Обновите отрывок о «серебряном веке»: воспроизведите всё от слов «Обладая идеальным оксфордским, она» вплоть до слов «изнутри академическими подходами.», поставив «Мольеру» вместо «Шекспиру».

▶ **Отрывок**:
•••
Двухтомные "Разыскания в области литературы ХХ века" Николая Богомолова, "НЛО", 2021

Mar 25, 2022 02:00

В Советском Союзе «серебряным веком» занимались вот примерно как переводами с иностранных языков для расширения границ возможного.
Репетитор по английскому, готовившая меня к экзаменам, никогда не бывала в Англии.
Обладая идеальным оксфордским, она видела сны на английском, а еще каждые полгода ставила со студентами спектакли по Шекспиру и Уайльду.
Короче, сублимировала как могла.

В каждой интеллигентской библиотеке как столп и утверждение истины стояли три собрания сочинений «поэтов серебряного века», лишь по касательной цеплявшие коренные интересы внутренних эмигрантов: Брюсов, Блок и Маяковский.
Мне они казались априори прохладными авторами, выстуженными изнутри академическими подходами.
Тогда я еще не понимал, что петитная часть примечаний, нависавших над «корпусом основных текстов», не просто кормила, но спасала поколения узкоколейщиков, жизни положивших на «образ Родины в стихах крестьянских поэтов круга Спиридона Дрожжина».
•••
▶ **Исходные материалы**:
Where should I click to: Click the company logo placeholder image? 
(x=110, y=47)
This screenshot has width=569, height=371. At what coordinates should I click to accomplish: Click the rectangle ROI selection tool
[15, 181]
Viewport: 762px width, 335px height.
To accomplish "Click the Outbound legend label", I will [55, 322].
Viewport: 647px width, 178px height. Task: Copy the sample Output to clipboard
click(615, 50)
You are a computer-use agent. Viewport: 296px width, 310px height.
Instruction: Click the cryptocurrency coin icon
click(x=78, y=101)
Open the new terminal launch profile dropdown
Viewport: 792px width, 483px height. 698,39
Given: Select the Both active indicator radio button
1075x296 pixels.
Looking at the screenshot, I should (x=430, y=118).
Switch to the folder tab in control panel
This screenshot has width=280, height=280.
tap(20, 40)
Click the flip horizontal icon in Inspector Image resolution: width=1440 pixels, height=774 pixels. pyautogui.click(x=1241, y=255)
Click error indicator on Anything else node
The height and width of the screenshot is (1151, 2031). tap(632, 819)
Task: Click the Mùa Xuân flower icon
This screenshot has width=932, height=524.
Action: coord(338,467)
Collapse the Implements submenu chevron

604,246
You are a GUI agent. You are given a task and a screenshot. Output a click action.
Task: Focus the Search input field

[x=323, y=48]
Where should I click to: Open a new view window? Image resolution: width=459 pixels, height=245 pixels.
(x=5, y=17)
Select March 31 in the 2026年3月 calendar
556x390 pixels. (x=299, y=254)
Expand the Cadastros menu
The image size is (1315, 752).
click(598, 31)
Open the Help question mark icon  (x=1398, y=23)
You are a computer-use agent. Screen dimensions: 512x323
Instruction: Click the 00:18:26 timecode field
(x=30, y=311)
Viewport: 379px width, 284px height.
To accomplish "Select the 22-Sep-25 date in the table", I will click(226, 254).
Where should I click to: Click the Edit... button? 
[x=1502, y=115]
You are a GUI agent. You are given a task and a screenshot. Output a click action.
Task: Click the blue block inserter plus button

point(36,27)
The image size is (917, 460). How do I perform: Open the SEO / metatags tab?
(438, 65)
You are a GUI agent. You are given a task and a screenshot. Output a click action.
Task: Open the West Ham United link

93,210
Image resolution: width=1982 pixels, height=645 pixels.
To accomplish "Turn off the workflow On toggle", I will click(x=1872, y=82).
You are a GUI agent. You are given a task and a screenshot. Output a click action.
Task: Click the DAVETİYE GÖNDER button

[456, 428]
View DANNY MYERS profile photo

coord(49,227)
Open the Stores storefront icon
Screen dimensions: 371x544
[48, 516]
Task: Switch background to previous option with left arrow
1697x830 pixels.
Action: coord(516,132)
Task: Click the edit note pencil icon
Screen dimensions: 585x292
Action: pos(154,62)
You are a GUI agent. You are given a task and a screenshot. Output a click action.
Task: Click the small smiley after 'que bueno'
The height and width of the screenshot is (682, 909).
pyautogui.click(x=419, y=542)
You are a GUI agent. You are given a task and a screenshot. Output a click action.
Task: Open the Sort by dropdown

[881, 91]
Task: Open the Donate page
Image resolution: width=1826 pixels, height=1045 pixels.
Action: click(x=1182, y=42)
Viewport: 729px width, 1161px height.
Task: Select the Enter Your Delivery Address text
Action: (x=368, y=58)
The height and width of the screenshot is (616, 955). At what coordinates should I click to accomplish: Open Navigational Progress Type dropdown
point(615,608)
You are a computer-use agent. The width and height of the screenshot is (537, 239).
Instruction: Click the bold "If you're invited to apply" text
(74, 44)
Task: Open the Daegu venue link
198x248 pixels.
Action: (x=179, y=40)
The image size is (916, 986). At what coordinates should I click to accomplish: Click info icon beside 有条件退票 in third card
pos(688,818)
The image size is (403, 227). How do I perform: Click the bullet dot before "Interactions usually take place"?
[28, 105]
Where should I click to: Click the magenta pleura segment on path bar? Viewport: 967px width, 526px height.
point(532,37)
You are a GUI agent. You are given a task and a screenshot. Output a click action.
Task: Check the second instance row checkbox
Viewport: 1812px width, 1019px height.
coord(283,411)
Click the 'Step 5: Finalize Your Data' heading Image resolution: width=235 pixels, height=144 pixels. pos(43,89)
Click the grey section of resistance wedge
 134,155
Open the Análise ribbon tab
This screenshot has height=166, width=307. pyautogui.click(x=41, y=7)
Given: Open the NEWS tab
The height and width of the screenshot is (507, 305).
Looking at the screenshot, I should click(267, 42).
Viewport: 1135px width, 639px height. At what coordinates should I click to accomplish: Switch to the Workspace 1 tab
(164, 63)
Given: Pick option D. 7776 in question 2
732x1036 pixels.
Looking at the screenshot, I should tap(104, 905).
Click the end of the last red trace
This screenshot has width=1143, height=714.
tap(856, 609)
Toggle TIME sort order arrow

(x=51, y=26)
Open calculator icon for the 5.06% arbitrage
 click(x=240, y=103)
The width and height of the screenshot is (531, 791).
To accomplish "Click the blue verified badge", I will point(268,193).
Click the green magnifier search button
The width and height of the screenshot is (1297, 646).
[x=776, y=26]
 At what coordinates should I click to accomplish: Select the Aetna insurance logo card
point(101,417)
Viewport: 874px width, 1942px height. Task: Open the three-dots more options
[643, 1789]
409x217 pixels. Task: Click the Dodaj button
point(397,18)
•••
▶ **Решение задания**:
Обладая идеальным оксфордским, она видела сны на английском, а еще каждые полгода ставила со студентами спектакли по Мольеру и Уайльду.
Короче, сублимировала как могла.

В каждой интеллигентской библиотеке как столп и утверждение истины стояли три собрания сочинений «поэтов серебряного века», лишь по касательной цеплявшие коренные интересы внутренних эмигрантов: Брюсов, Блок и Маяковский.
Мне они казались априори прохладными авторами, выстуженными изнутри академическими подходами.